I first heard about the flamingos at Weare’s Old Home Day on August 27th, when their booth sold out by mid-day. But I was late to the party. By this point, flamingos were everywhere. They still are everywhere—and I mean everywhere. “We have people actually call us from Canada, and Florida, Arizona,” an organizer said. The #AbbyStrong “Army” encourages this migration—they just ask that people post pictures to their Facebook page.

Clockwise from top right: the flock outside Just Like Mom’s Pastries; a flamboyance of dressy flamingos on Dustin Tavern Road; flamingos who have migrated to the Apotheca coffee shop in Goffstown (and who can blame them?); the Flamingos of the Night’s Watch along The Wall…of Flanders Memorial Road; and patriotic flamingos outside the Weare Historical Society and Weare Public Library.
Clockwise from top right: the watering hole outside Just Like Mom’s Pastries; a flamboyance of dressy flamingos on Dustin Tavern Road; flamingos who have migrated to the Apotheca coffee shop in Goffstown (and who can blame them?); the Flamingos of the Night’s Watch along The Wall…of Flanders Memorial Road; and patriotic flamingos outside the Weare Historical Society and Weare Public Library.

In a time when we live too much of our lives online, it is comforting to see a community come together in real life.
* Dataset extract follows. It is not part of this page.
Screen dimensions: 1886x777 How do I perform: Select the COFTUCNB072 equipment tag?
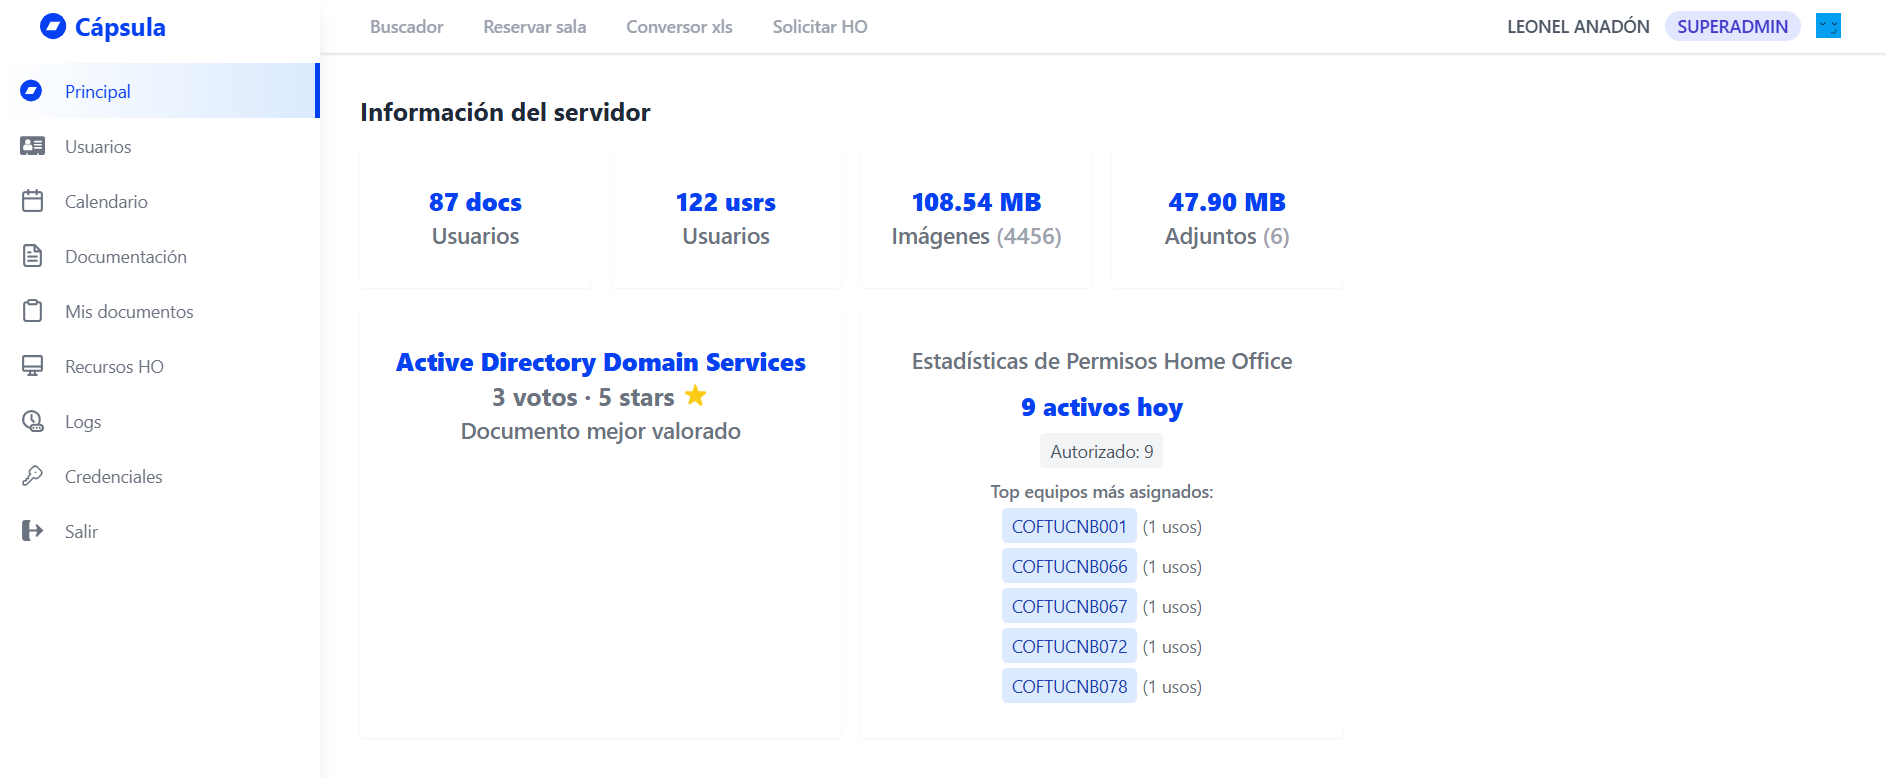click(1068, 646)
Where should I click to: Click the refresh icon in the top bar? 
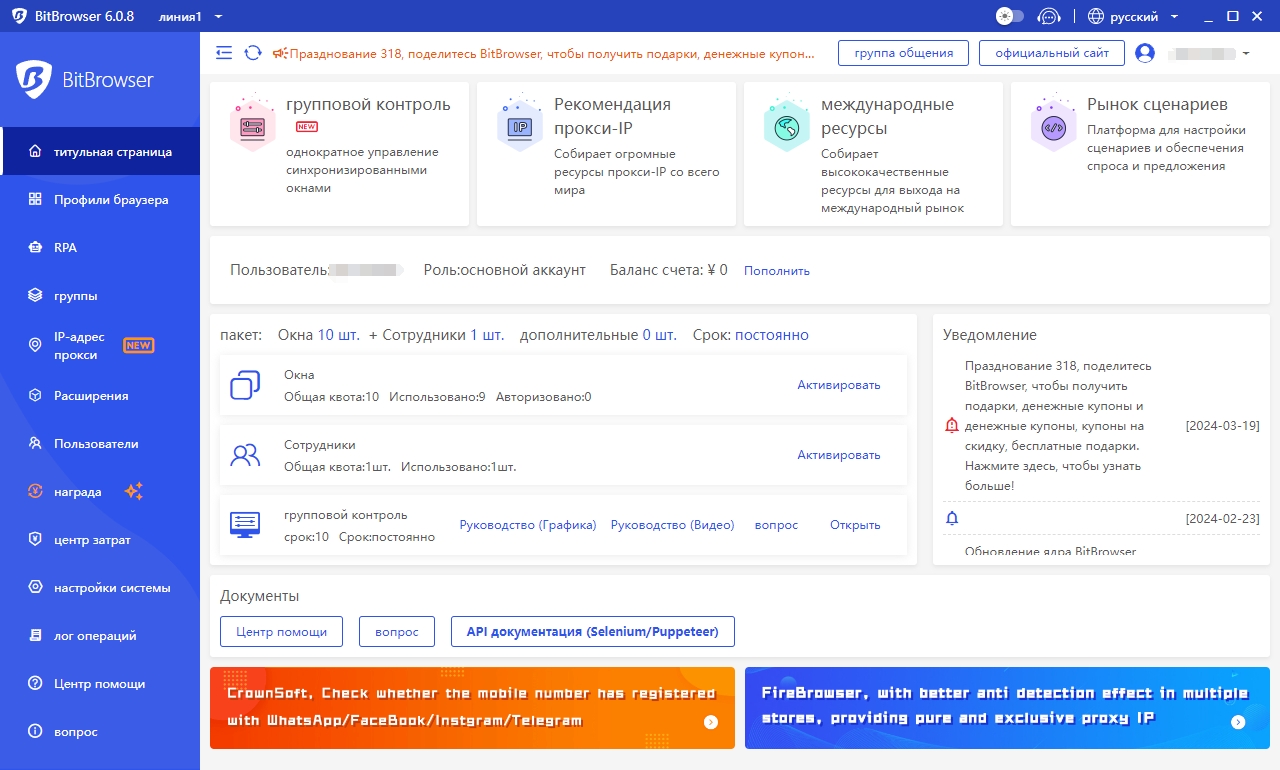(253, 53)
This is an old fashioned vIRaL campaign—viral IRL.

But this fundraiser has not been without its drama. When a bunch of the flamingos were stolen, the Weare Police Department reported the crime on their Facebook page. Their post was a graphic of a single word: “Really?”

The Weare Police Department’s Facebook page: the reaction to the theft and when the flamingos were returned.
The Weare Police Department’s Facebook page: the reaction to the theft and when the flamingos were returned.

The thieves realized they had done wrong, and they gave back all the flamingos—along with a donation to the #AbbyStrong movement.

Their letter read:

We are truly sorry for our actions and had no idea what the flamingos on Colby Road symbolized. We would have never taken them. Please know that we returned all the flamingos we took. We did not go around town [or] all over the place—they were only taken on Colby Road. If others are missing, that wasn’t us. We have enclosed a small donation hoping this will make a difference. Stay strong—you got this. Again we are truly sorry for our actions and will never do anything like this again.

[Note: I corrected the thieves’ grammar because I’m a teacher and that’s what I do.] The general consensus in town is that—while no one condones stealing the flamingos in the first place—their return, the apology, and the donation were appropriate penance.

Meanwhile, Abby has entered her second round of chemo, which cannot be easy. I have noticed from the family’s Thanksgiving photo (far right) that Abby is not using a hat or bandana (beyond what the weather requires). I wonder how much this is convenience and how much is a result of the support of her friends and community? I would like to think it is both liberating and comfortable!

Three views of Abby from #AbbyStrong’s “Army” Facebook page: before chemo, during, and between treatments.
Three views of Abby from #AbbyStrong’s “Army” Facebook page: before chemo, during, and between treatments.

I am heartened by the statistics on the Leukemia & Lymphoma Society’s webpage that five-year survival rates among those aged 15 and younger may be as high as 91%, depending on the type of leukemia she has.

And at least the thieves were right on one count: Stay strong, Abby. You got this.